SADOW: So, How Much Influence Do Teacher Unions Have In Louisiana Politics?

Long predating the bogus “fact check” mania spawned in recent times by the mainstream media, for a number of years the Baton Rouge Advocate has run a version of it called “Ask the Advocate,” providing some kinds of answers to questions presumably generated from stories in the newspaper. However, the answers don’t always accurately capture the meaning and context of the issue in reference, which can mislead when the discussion is politics.

A case in point regards its explanation of teacher union presence in Louisiana. The relevant part of the article reads: “Q. There has been a lot of talk lately about teacher unions. How many parishes in Louisiana actually recognize collective bargaining for teachers? A. Seven of Louisiana’s 70 school districts have collective bargaining rights with one of Louisiana’s two teacher unions.” It then lists the districts and whether it is the Louisiana Federation of Teachers or the Louisiana Association of Educators that represents in each.

Of slight annoyance, the snippet implies that only 7/70 = 10 percent of teachers enter into collective bargaining. In fact, the proportion is a bit higher, the latest figure available being 11.6 percent. More perturbing, the way the question is phrased, focusing solely on collective bargaining, restricts the inquiry into the implied part of the question – there is “a lot of talk about teacher unions” because they are inserting themselves forcefully into the political process, which goes far beyond just collective bargaining. (It also negates the fact that there actually are three statewide unions, the other being the Associated Professional Educators of Louisiana, which has no collective bargaining units established and declines to identify itself only as a union saying it is a broader professional organization).

It also does not include the presence of an American Federation of Teachers arm, the United Teachers of New Orleans, which found its power retracted in the dislocations following the 2005 hurricane disasters (and which it claims caused illegal dismissals of union members). It has been trying to coerce collective bargaining out of the diminished Orleans Parish School District and has advocated for the district expand through transfer of schools from the Recovery School District with which it cannot bargain. Regaining status as a collective bargaining unit, while it would not rule Orleans schools with an iron fist as it once did, would serve to increase the state’s proportion of teachers that are part of the collective bargaining process.

But UTNO provides an object lesson in wielding influence in the workplace without acting as a bargaining unit. It crows about how it has modified, drawing upon its past power, practices in both the OPSD and RSD schools. The Advocate’s diminution of the issue, intentional or otherwise, fails to capture this nonpecuniary aspect of the importance of unions politically.

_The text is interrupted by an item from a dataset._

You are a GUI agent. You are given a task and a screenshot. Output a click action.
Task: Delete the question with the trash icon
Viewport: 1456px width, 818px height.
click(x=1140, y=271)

And it also completely ignores the pecuniary way in which directly teacher unions may influence politics. The most recent data showed just in campaign contributions from their last annual reports through a decade back the LFT and LAE gave almost $5.5 million to state candidates. They get this money from dues (for those members who do not request that money not go to political advocacy), which come from members all over the state. In fact, earlier this year the LFT claimed it has as members about a third of all classroom teachers, while the LAE did not make such an exact statement but might have at least half as many. Throw in A+PEL members, and approaching two-thirds of classroom teachers are members of a union, explaining why the LFT and LAE can draw upon substantial financial resources not only to donate, but also to pay for other lobbying activities.

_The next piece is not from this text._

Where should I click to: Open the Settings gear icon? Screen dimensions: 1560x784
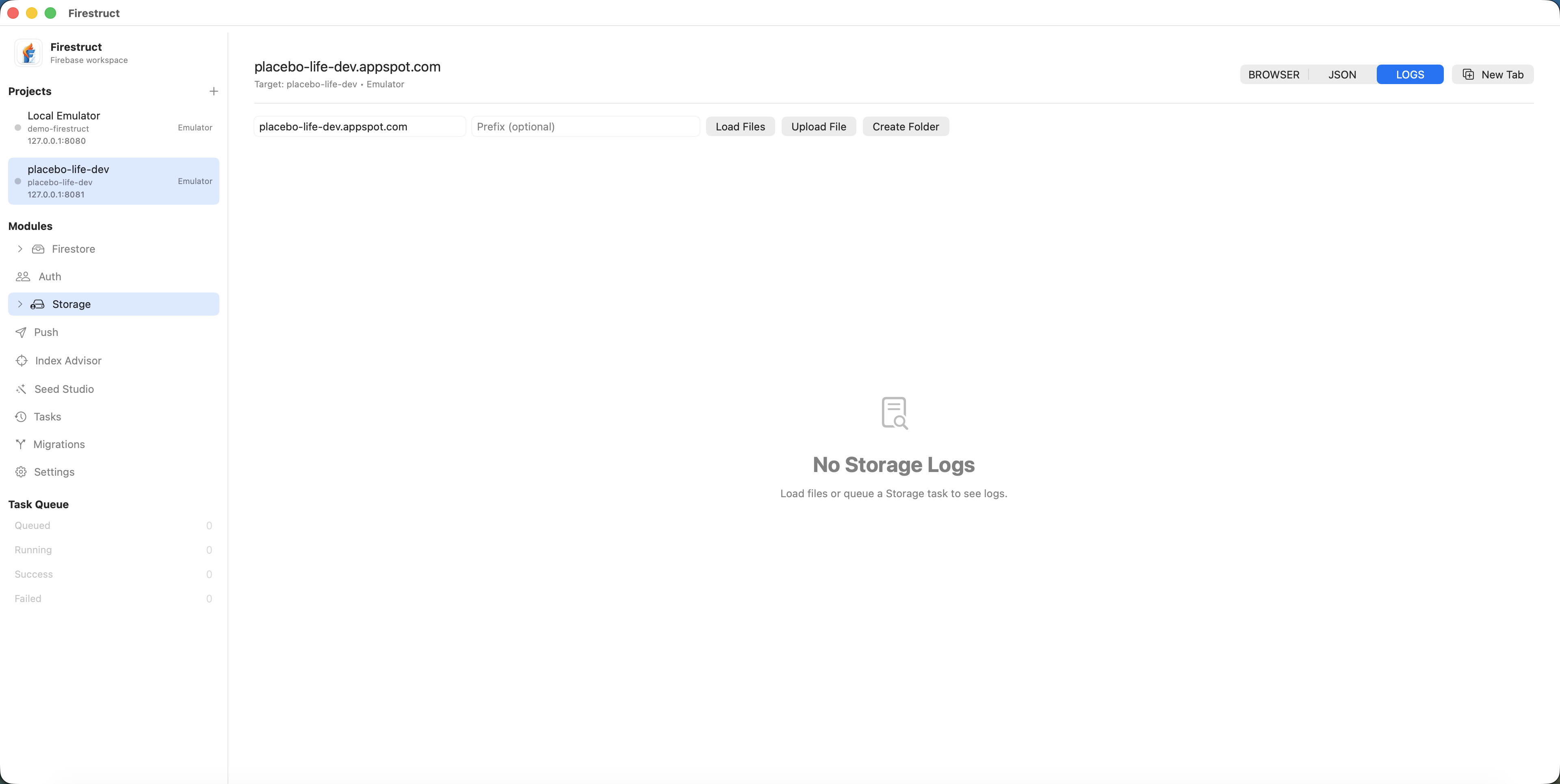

So to narrow the question frame to just collective bargaining dramatically understates the power that teacher unions have in politics in Louisiana, that relative power explaining why their activities have become so newsworthy and would generate the perceived question. Thus, the Advocate’s reductionist approach misleads the casual reader who might otherwise by the answer take away the wrong impression that concern about union influence in Louisiana politics is unwarranted.